--- Brief 1 ---
Answer these from the market commentary, marking each answer (a), (b) or (c).
(a) How many of the 10 major Asian economies are experiencing producer-price deflation?
(b) What was the University of Michigan reading, and what was it the previous month?
(c) Per Deutsche Bank, what share of B and CCC bonds would default if crude drops to $60?
--- Brief 2 ---
Echo part of the market commentary word for word. Begin at the words that have "It was the University" and stop after "- Anonymous.".
--- Brief 3 ---
Name every specific commodity the market commentary mentions by name.

* start Text block *

Bloomberg, November, 12.

"Disinflation is becoming entrenched throughout Asia. Seven out of 10 major Asian economies are experiencing producer-price deflation."

- Bloomberg, November 12.

"It's Saturday afternoon, and more than 500 people have tuned in for a two hour webinar that tells them they can become rich trading foreign currencies."

- Bloomberg, November 12.

"Consumer Confidence Is Roaring: At the Highest Since July 2007"

- Business Insider, November 14.

It was the University of Michigan report and it was at 89.4, up from 87.5 on the previous month.

"There is only one thing in macroeconomics that we know for certain. That is that bad monetary policy can do a lot of damage. But we don't know with the same certainty what good monetary policy can achieve."

- Anonymous.


Perspective

At 89.4, the US consumer has clocked the biggest number since July 2007. The cyclical low was 55 set in November 2009.

On the other side, commodity or producer prices remain weak. Over time this will feed pricing pressures into commerce and industry. This impairs cash flow and makes it difficult to service debt.

More specifically, Deutsche Bank calculates that if crude drops to $60 some 30 percent of B and CCC bonds would default.

Charts showing the decline in Iron Ore Prices and South African Coal Prices follow.

* end Text block *
* start Collected material *

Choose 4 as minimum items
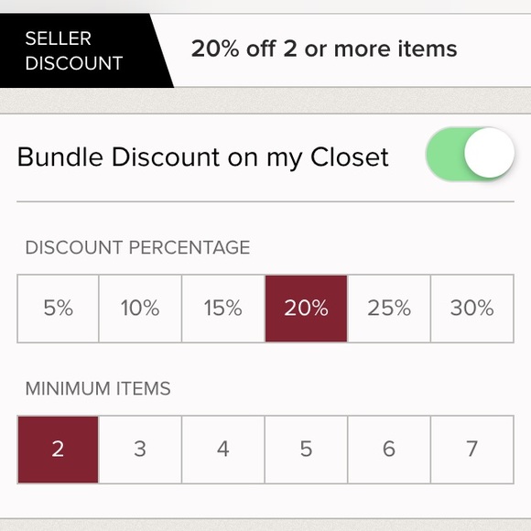The height and width of the screenshot is (531, 531). point(223,450)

* end Collected material *

--- Complete answer 1 ---
(a) Seven.
(b) 89.4, up from 87.5.
(c) Some 30 percent.

--- Complete answer 2 ---
It was the University of Michigan report and it was at 89.4, up from 87.5 on the previous month.

"There is only one thing in macroeconomics that we know for certain. That is that bad monetary policy can do a lot of damage. But we don't know with the same certainty what good monetary policy can achieve."

- Anonymous.

--- Complete answer 3 ---
Crude
Iron ore
South African coal